● Textauszug
Habe ich die blauen Augen von meiner Mutter geerbt? Ist mein Vater auch ein Spätaufsteher? Wie ähnlich sehe ich meinen Geschwistern? Für die allermeisten Menschen ist das Wissen um ihre Herkunft essenziell. Säuglinge, die nach der Geburt von ihren verzweifelten Müttern in einer sogenannten Babyklappe abgelegt wurden, können später jedoch meist nichts über ihre leiblichen Eltern in Erfahrung bringen - darüber wird seit Jahren heftig gestritten.

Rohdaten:
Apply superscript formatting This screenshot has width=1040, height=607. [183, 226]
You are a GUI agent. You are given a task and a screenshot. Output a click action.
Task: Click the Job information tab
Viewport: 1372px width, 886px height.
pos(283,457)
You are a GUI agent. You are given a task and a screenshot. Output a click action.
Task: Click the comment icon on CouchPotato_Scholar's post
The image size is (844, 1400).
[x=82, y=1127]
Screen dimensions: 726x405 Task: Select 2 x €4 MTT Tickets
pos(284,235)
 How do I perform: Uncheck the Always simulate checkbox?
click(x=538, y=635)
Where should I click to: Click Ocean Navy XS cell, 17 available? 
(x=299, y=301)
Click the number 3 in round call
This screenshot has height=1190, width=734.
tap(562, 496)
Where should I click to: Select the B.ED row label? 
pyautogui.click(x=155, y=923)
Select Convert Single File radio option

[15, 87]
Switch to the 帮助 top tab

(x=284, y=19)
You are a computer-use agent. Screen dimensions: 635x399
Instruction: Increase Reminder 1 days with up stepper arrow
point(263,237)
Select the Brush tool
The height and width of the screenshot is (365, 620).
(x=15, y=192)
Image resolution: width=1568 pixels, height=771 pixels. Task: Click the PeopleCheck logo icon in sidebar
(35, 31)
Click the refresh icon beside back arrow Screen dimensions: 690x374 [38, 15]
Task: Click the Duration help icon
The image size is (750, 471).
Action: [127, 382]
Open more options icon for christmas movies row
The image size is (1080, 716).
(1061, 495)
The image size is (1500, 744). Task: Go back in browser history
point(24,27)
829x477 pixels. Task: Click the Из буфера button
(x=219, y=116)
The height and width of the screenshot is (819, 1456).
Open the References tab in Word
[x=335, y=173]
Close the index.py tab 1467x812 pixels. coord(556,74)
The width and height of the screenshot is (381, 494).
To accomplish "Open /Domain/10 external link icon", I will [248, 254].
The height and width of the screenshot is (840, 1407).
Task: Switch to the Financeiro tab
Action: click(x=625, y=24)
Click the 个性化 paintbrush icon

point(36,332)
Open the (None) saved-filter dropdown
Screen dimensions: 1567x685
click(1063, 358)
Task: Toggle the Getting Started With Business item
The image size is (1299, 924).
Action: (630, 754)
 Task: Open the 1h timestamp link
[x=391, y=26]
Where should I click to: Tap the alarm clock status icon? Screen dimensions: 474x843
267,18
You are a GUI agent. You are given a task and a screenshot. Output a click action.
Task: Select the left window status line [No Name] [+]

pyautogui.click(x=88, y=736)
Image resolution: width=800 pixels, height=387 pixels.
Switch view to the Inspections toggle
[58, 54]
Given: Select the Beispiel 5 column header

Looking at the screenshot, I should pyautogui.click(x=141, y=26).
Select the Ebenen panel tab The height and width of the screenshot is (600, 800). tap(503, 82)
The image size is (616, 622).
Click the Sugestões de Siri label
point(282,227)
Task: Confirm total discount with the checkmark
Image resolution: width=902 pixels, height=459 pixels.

● Gestellte Aufgabe 1
Übersetze diesen Satz aus dem Textauszug ins Englische: „Für die allermeisten Menschen ist das Wissen um ihre Herkunft essenziell.“
● Gestellte Aufgabe 2
Nimm den Teil der Auflistung, der mit der Zeile mit „The image size is (616, 622).“ anfängt und bis zum Ende der Auflistung geht. Tausche darin „checkmark“ gegen „tick mark“ aus und gib nur diese Zeilen zurück.

● Antwort 1
For the vast majority of people, knowing where they come from is essential.

● Antwort 2
The image size is (616, 622).
Click the Sugestões de Siri label
point(282,227)
Task: Confirm total discount with the tick mark
Image resolution: width=902 pixels, height=459 pixels.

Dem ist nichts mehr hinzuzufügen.